“I hope people not only see, but also feel hopeful that this isn’t really the end, in the end, and that we are all just friends walking each other home.”
–Kate Jean Hollowell
I loved this interview. It was actually very cleansing because I’ve also recently dealt with grief. Kate Jean Hollowell’s short film “Say Hi After You Die” looks at death through a hopeful lens. The premise seems ridiculous on paper: a friend who tragically passes away comes back in the form of a porta-potty. What? I initially thought, ‘Gross, but tell me more.’ What I ended up seeing was a soulful comedy celebrating the people we love. This interview was conducted prior to the Sundance Film Festival, but Kate would go on to win the Short Film Jury Award for U.S. Fiction. I’m so happy they chose an unconventional film like this one as their 2024 winner, and I’m very excited to follow Kate and her career.
“Say Hi After You Die” has already premiered at the Sundance Film Festival, watch the film online starting tomorrow!
Our Sundance and Slamdance 2024 coverage is sponsored by the Gene Siskel Film Center. One of the last arthouse theaters in Chicago, they present a curated collection of international, independent, and classic cinema reflective of Chicago’s diverse community. Learn more.

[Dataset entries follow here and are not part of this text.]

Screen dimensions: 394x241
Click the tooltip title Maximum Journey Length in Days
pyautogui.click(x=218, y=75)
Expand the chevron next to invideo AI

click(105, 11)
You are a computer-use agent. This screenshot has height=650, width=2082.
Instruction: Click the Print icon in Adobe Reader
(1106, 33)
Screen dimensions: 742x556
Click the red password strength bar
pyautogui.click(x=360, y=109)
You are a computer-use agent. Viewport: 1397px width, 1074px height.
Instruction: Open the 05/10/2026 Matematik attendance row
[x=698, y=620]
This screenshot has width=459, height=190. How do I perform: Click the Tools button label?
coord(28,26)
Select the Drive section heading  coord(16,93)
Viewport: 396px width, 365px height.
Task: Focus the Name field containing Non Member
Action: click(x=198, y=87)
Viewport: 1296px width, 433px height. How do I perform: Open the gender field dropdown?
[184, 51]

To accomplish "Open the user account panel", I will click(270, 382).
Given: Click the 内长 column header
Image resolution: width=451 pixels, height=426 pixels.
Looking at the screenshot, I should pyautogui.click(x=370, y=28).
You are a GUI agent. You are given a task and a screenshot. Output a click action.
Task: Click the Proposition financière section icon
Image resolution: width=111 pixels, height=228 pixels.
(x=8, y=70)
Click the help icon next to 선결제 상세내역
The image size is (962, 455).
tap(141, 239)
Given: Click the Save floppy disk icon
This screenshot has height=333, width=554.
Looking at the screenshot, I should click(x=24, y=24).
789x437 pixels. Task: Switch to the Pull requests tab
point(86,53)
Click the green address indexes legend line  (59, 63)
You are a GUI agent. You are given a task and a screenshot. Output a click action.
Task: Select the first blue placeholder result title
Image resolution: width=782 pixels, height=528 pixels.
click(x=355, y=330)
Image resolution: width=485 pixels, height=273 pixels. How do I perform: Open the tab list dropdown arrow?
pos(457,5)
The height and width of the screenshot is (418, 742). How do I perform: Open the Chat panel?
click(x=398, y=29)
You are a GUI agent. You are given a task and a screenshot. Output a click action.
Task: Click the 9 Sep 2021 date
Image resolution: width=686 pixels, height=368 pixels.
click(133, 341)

Can you talk about the belief that people you love who pass come to visit you? I find that is true as well. I lost two people last year that I feel the same way about.
It’s strange to think about death, but it’s something that we’ll all be faced with some day. It’s a natural human thing just to wonder what happens when you die. Personally, both of my parents passed away from cancer a year apart when I was 23. I think that has just led me to have this curiosity about the after life. Like, do we have souls? Are these bodies just temporary?
I honestly do think, and I said this in my Sundance video, that people can visit you and send you signs from the after life. I think that is the biggest thing that I realized over time. There is so much that we can’t see, and we can’t understand. A really good analogy I always use is that we look at a flower, and we see a flower, and then a bee sees a flower, and it sees it totally differently. The bee knows that flower is there from miles and miles away. It knows pollen, and it knows what bees have pollenated already, because it has these visual senses. Both realities are true, but they are different. I think that is a perfect way to think about the after life, that there are other realities that we cannot see. And I think it’s important just to stay open.

Can you also talk about your collaboration with Ruby Caster?
Well, she’s amazing, and I love her. I was lucky that my commercial agency was really supportive of making a short film of mine, and I had all of these short film scripts, but then I just felt really drawn to writing something with Ruby. We’ve had a natural energy together and just have fun with each other. So we got together, and in the afternoon, we just “flushed” out the idea.
Can you talk about working with your choreographer Kathryn Burns?
Kat Burns is an incredible choreographer, and she and I were in a comedy dance troupe together in LA. We had always wanted to work together, because we had just missed performing with each other in the troupe at the same time. She had just left when I joined. But we knew each other from the internet and from the dance squad. We had always wanted to collaborate together. And the strike was happening at the time when we made the film. We were able to get so many great people because we were able to give people SAG days through a waiver we received from them, which is why we got such great dancers. No one was working at the time, so we were able to get people excited about an indie project that had a really good message behind it.

Do you want to talk about any of your behind the scenes people?
We shot all the house scenes at my house, and there is an open field in front of my house. I have to give credit to my DP, Jordan Black. We were looking at all of these home locations, and then he was like, ‘Why don’t we just shoot at your house? We’ll make the field at your house like an empty lot.’ We were able to get away with so much more by making it like a construction site, because there was no location management. We were just driving around on a fork lift. My producer Miranda Kahn literally drove the fork lift all around the property to move it in and out throughout the scenes. Not even a PA, but the actual producer.
So it was a cool time because no one was really working and we were just making this weird art. And I’m sure that is the story that everyone is talking about with the strike. I think a lot of people made self-funded short films. I’m really proud of the film.
You should be! I know people are going to love this film. What do you hope people see in your film?
I hope people not only see, but also feel hopeful that this isn’t really the end, in the end, and that we are all just friends walking each other home.